DATA FOR PROCESSING below:
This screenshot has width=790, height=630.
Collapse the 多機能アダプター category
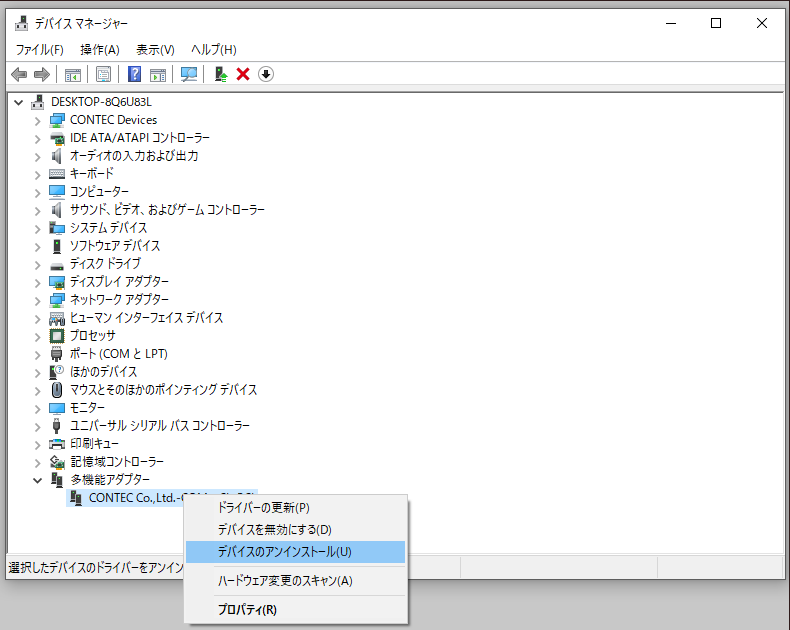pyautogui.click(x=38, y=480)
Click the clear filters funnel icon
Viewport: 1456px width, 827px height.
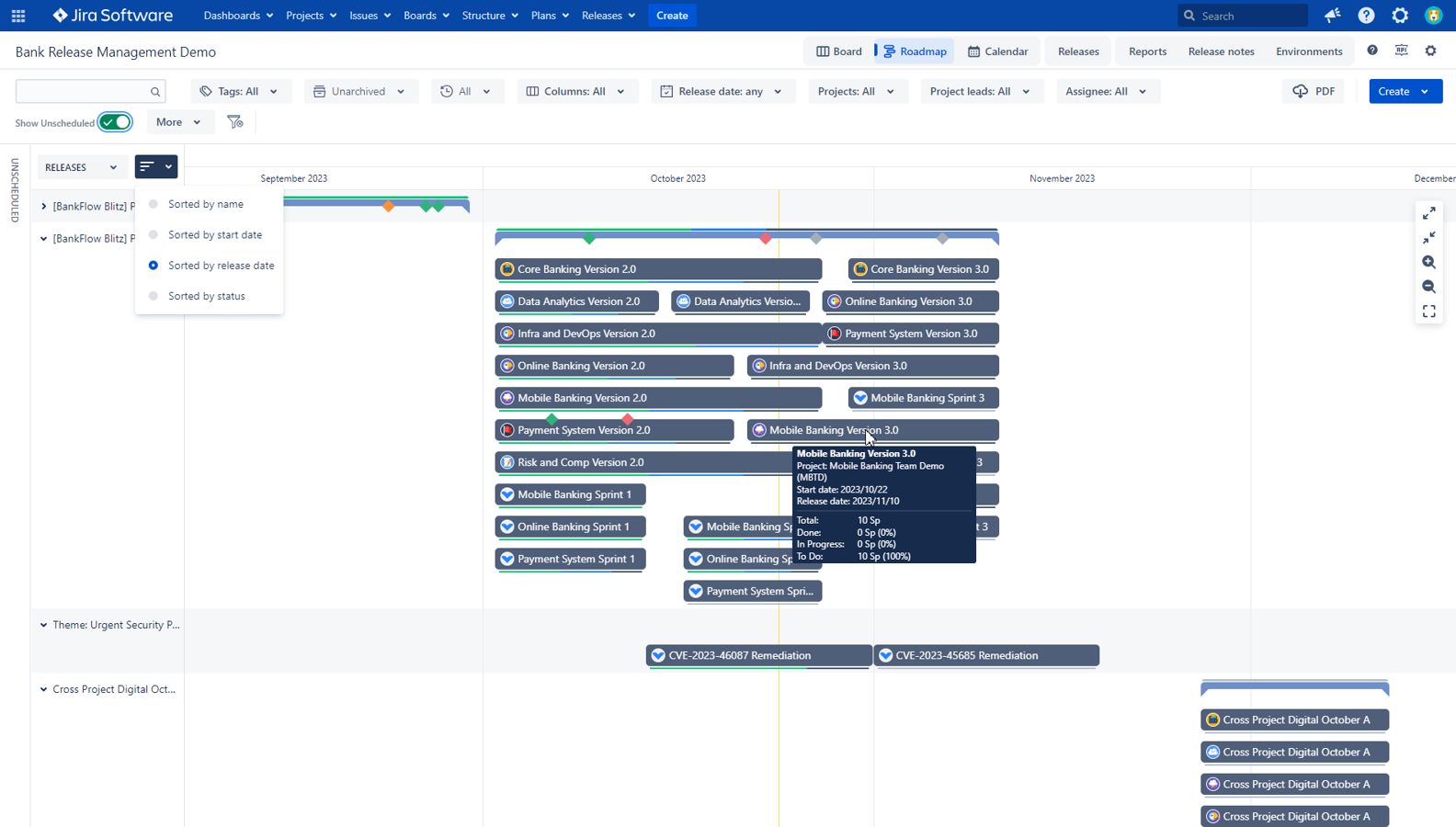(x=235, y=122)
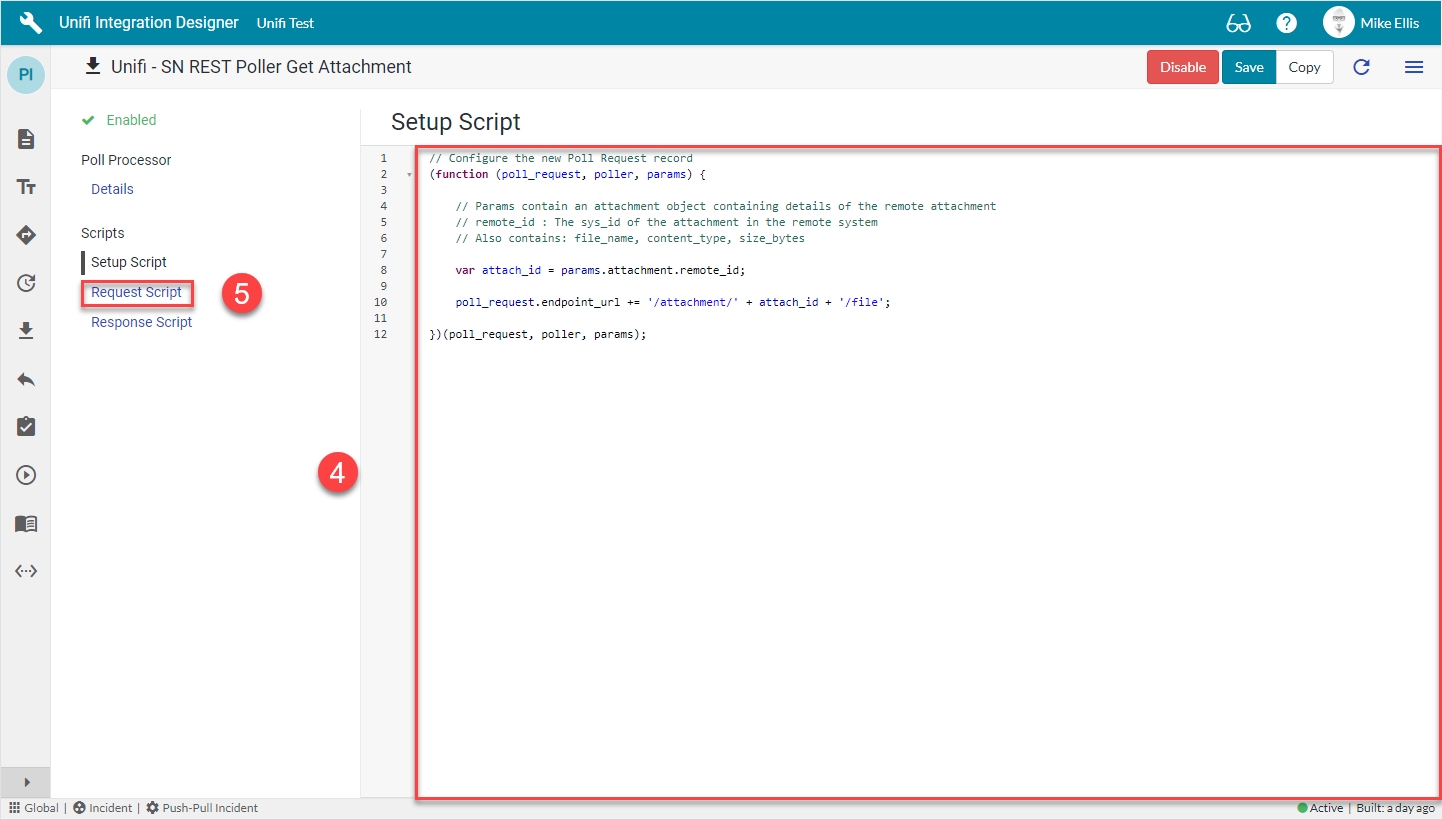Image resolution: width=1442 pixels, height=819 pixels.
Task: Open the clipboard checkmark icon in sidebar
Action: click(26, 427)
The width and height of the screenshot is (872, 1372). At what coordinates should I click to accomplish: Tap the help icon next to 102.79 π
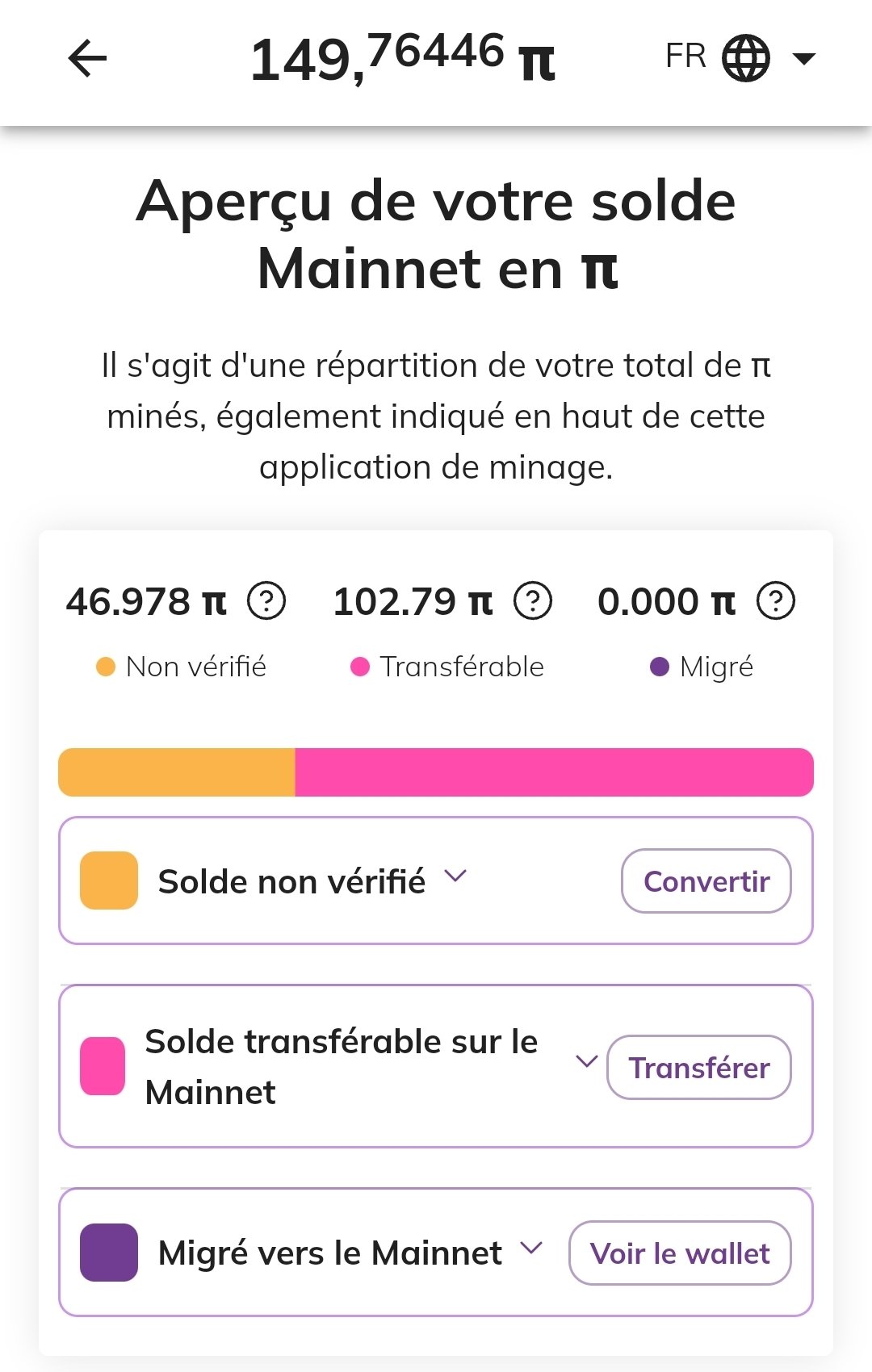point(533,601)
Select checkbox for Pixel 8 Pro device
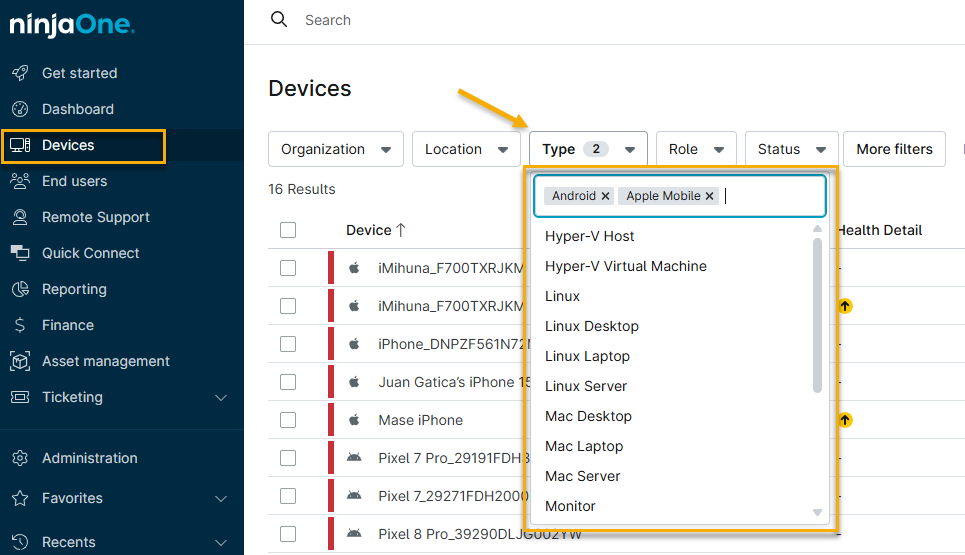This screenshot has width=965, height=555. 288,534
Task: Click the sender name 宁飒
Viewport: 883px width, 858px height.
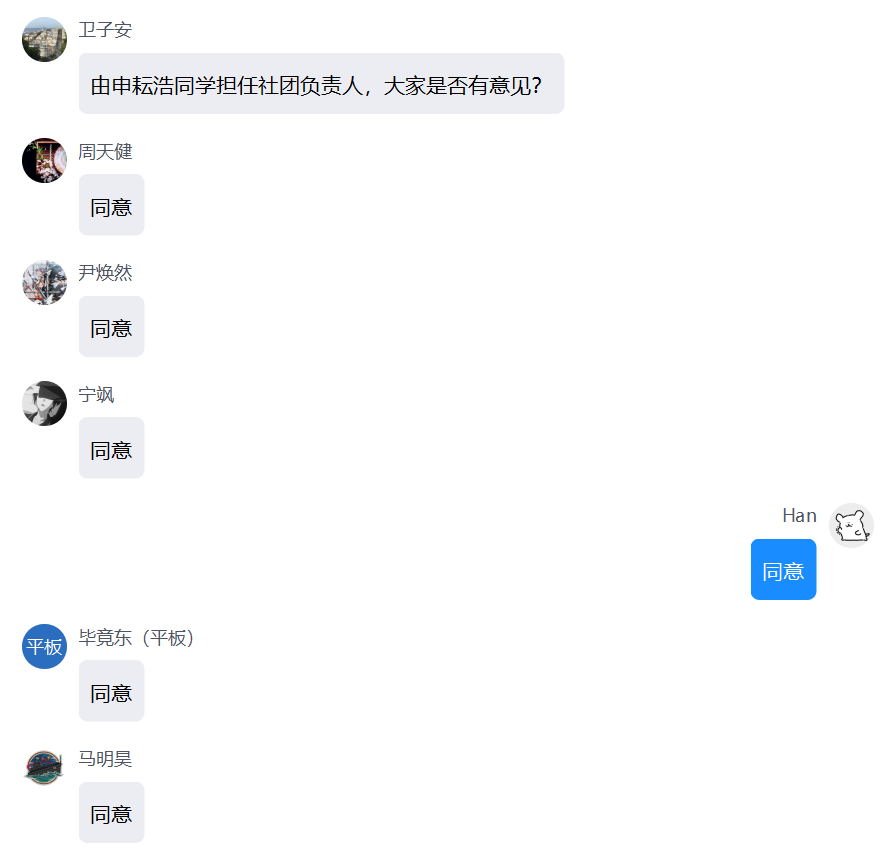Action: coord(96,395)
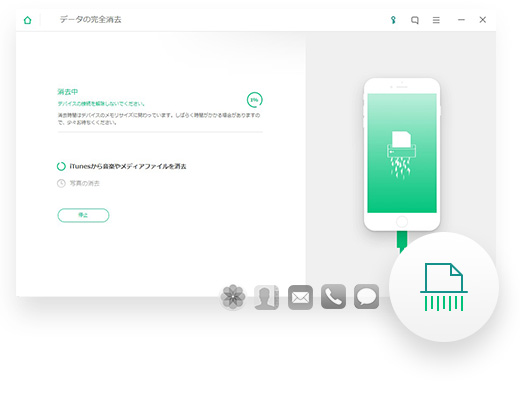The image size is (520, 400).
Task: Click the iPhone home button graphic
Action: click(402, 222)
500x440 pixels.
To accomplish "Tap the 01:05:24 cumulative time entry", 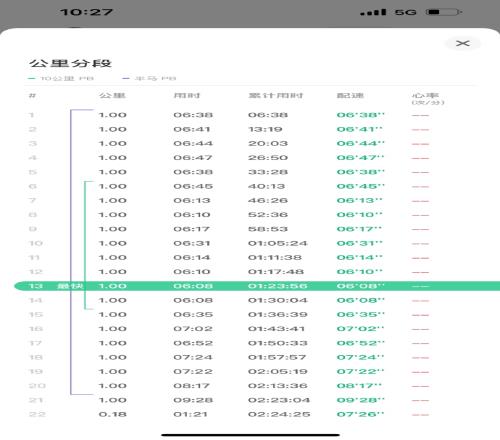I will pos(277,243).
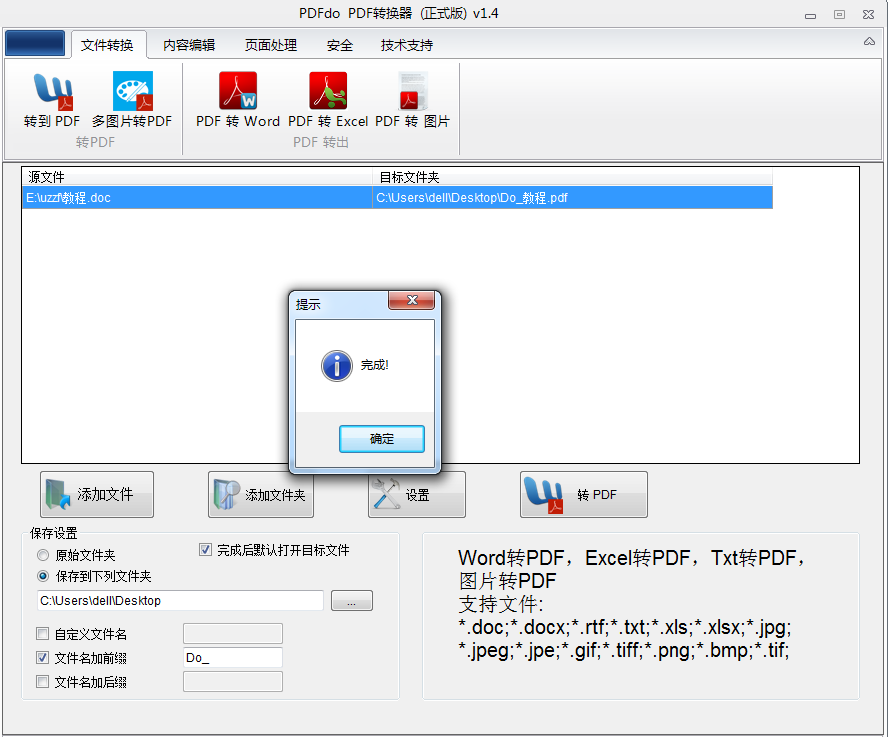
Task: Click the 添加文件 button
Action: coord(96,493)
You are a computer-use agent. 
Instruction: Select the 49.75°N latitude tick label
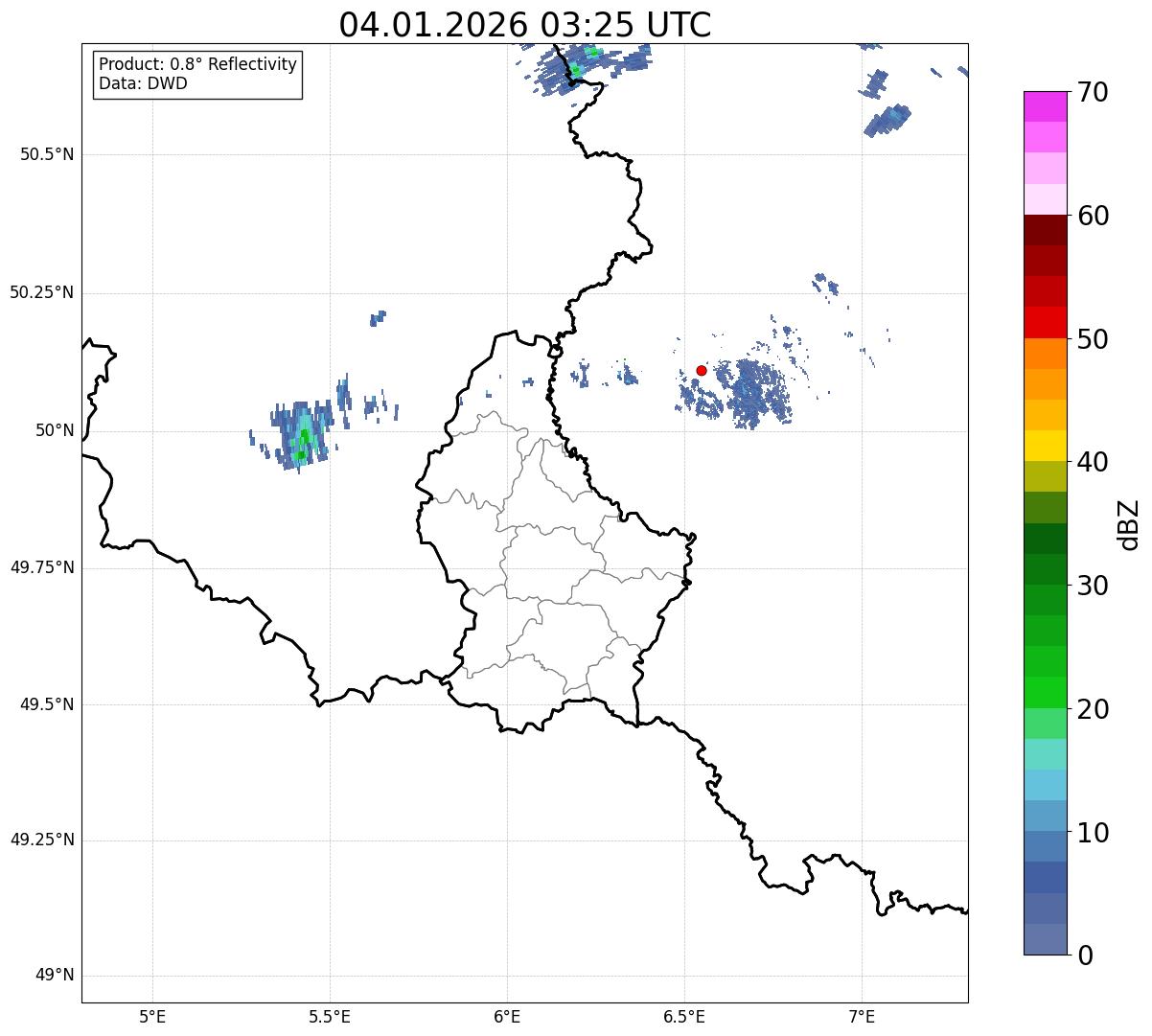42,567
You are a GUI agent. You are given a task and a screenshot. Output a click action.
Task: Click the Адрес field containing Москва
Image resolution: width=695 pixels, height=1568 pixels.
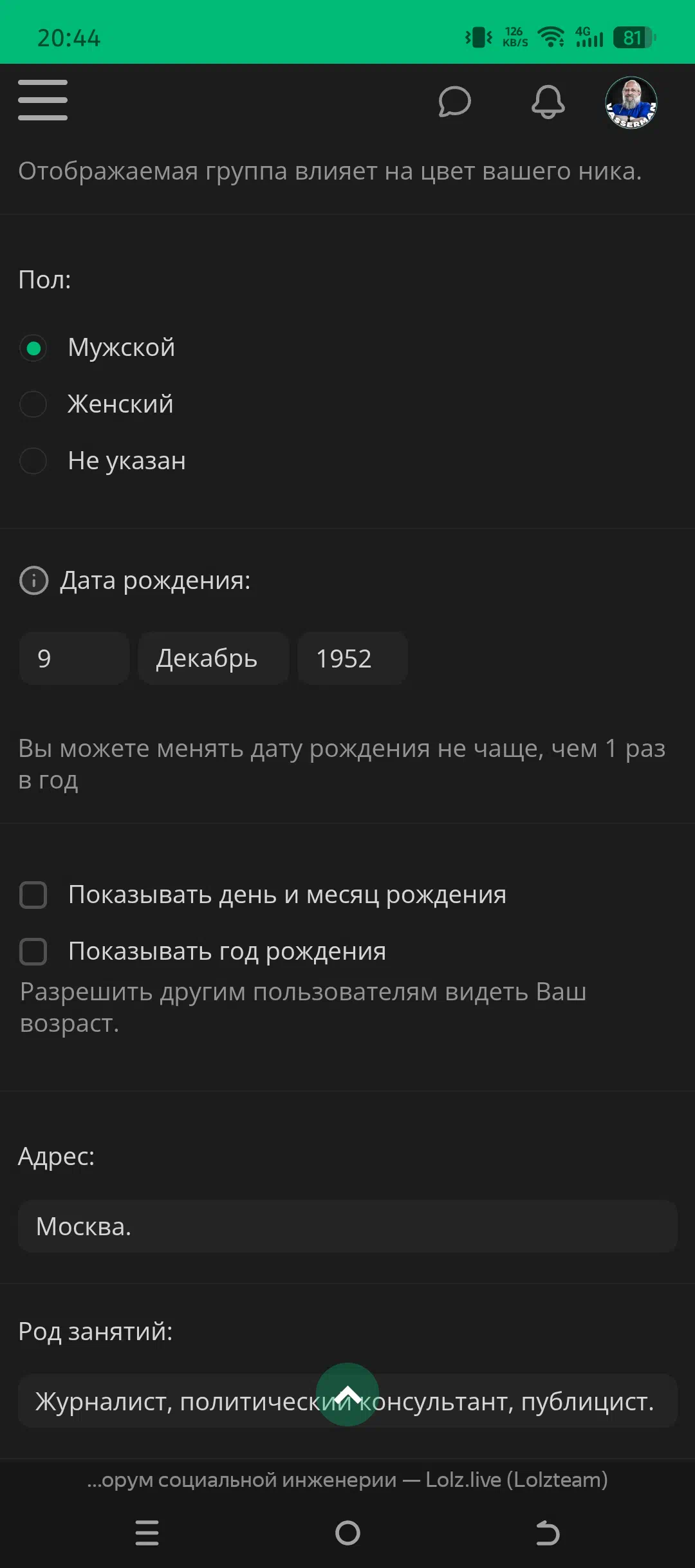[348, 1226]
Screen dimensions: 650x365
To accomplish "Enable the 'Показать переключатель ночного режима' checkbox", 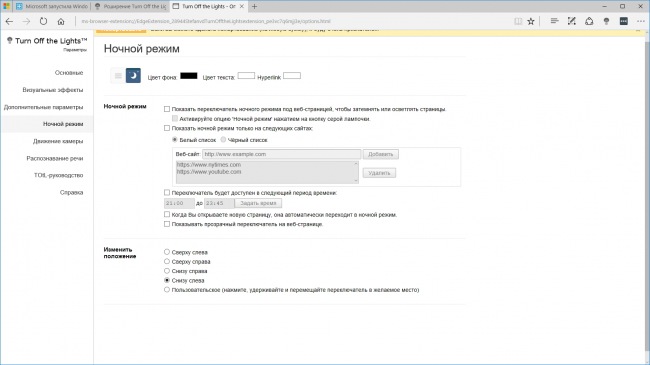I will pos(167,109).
End of DATA FOR PROCESSING.
DIRECTIONS FOR THIS TASK
In the records above, everything from the line with "Click the clear filters funnel icon" down to the line with "500x440 pixels." is to be set down exactly, both ends included, with no pictures and no other lines.

ANSWER SECTION
Click the clear filters funnel icon
Viewport: 1456px width, 827px height.
(x=235, y=122)
Image resolution: width=1442 pixels, height=819 pixels.
Task: Open the clipboard checkmark icon in sidebar
Action: click(26, 427)
The width and height of the screenshot is (872, 1372). At what coordinates should I click to accomplish: Tap the help icon next to 102.79 π
point(533,601)
Select checkbox for Pixel 8 Pro device
This screenshot has width=965, height=555. 288,534
Task: Click the sender name 宁飒
Viewport: 883px width, 858px height.
Action: coord(96,395)
The image size is (520, 400).
Task: Click the iPhone home button graphic
Action: click(402, 222)
500x440 pixels.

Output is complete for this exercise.